#### Data excerpts
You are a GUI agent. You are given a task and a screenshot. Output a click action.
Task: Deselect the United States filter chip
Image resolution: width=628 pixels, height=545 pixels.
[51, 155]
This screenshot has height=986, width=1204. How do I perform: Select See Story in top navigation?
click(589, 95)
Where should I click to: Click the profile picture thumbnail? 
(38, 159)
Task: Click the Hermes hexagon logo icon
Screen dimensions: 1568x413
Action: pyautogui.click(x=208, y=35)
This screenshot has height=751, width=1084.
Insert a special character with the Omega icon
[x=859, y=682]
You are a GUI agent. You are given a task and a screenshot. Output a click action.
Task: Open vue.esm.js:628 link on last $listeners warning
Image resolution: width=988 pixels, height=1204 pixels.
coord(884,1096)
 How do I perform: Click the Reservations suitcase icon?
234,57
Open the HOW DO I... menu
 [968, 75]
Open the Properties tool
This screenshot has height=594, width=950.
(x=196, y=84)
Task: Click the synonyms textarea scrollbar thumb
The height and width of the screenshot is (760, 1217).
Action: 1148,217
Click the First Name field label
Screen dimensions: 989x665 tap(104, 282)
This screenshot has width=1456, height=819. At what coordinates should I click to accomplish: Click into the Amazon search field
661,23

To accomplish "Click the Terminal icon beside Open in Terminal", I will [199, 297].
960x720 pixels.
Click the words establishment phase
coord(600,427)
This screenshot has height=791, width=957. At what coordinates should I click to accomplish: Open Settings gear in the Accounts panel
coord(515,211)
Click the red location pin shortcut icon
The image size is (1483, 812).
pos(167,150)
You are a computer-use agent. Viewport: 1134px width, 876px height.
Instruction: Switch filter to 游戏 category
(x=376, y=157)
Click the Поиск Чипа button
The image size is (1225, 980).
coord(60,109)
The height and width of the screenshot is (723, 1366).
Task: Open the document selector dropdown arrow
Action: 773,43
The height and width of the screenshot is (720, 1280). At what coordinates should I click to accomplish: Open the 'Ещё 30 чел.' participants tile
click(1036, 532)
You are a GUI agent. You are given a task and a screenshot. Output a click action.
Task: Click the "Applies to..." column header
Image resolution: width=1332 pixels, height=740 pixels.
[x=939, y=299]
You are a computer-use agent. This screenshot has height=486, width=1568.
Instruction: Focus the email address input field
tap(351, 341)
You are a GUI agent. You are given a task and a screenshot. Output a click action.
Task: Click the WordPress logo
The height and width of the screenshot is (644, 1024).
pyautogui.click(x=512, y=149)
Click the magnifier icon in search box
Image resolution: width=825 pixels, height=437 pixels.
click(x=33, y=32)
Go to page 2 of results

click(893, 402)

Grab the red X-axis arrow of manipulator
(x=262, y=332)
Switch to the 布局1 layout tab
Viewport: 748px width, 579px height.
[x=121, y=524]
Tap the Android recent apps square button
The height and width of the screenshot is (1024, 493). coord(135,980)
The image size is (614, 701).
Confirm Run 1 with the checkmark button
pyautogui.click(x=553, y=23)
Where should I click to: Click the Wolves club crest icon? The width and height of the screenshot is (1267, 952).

#### Work required
Would you please repeat the entire listing, line for line?

#### Exercise response
You are a GUI agent. You are given a task and a screenshot. Output a click action.
Task: Deselect the United States filter chip
Image resolution: width=628 pixels, height=545 pixels.
[51, 155]
This screenshot has height=986, width=1204. How do I perform: Select See Story in top navigation?
click(589, 95)
Where should I click to: Click the profile picture thumbnail? 
(38, 159)
Task: Click the Hermes hexagon logo icon
Screen dimensions: 1568x413
Action: pyautogui.click(x=208, y=35)
This screenshot has height=751, width=1084.
Insert a special character with the Omega icon
[x=859, y=682]
You are a GUI agent. You are given a task and a screenshot. Output a click action.
Task: Open vue.esm.js:628 link on last $listeners warning
Image resolution: width=988 pixels, height=1204 pixels.
coord(884,1096)
 How do I perform: Click the Reservations suitcase icon?
234,57
Open the HOW DO I... menu
 [968, 75]
Open the Properties tool
This screenshot has height=594, width=950.
(x=196, y=84)
Task: Click the synonyms textarea scrollbar thumb
The height and width of the screenshot is (760, 1217).
Action: 1148,217
Click the First Name field label
Screen dimensions: 989x665 tap(104, 282)
This screenshot has width=1456, height=819. At what coordinates should I click to accomplish: Click into the Amazon search field
661,23

To accomplish "Click the Terminal icon beside Open in Terminal", I will [199, 297].
960x720 pixels.
Click the words establishment phase
coord(600,427)
This screenshot has height=791, width=957. At what coordinates should I click to accomplish: Open Settings gear in the Accounts panel
coord(515,211)
Click the red location pin shortcut icon
The image size is (1483, 812).
pos(167,150)
You are a computer-use agent. Viewport: 1134px width, 876px height.
Instruction: Switch filter to 游戏 category
(x=376, y=157)
Click the Поиск Чипа button
The image size is (1225, 980).
coord(60,109)
The height and width of the screenshot is (723, 1366).
Task: Open the document selector dropdown arrow
Action: 773,43
The height and width of the screenshot is (720, 1280). At what coordinates should I click to accomplish: Open the 'Ещё 30 чел.' participants tile
click(1036, 532)
You are a GUI agent. You are given a task and a screenshot. Output a click action.
Task: Click the "Applies to..." column header
Image resolution: width=1332 pixels, height=740 pixels.
[x=939, y=299]
You are a computer-use agent. This screenshot has height=486, width=1568.
Instruction: Focus the email address input field
tap(351, 341)
You are a GUI agent. You are given a task and a screenshot. Output a click action.
Task: Click the WordPress logo
The height and width of the screenshot is (644, 1024).
pyautogui.click(x=512, y=149)
Click the magnifier icon in search box
Image resolution: width=825 pixels, height=437 pixels.
click(x=33, y=32)
Go to page 2 of results

click(893, 402)

Grab the red X-axis arrow of manipulator
(x=262, y=332)
Switch to the 布局1 layout tab
Viewport: 748px width, 579px height.
[x=121, y=524]
Tap the Android recent apps square button
The height and width of the screenshot is (1024, 493). coord(135,980)
The image size is (614, 701).
Confirm Run 1 with the checkmark button
pyautogui.click(x=553, y=23)
Where should I click to: Click the Wolves club crest icon? The width and height of the screenshot is (1267, 952).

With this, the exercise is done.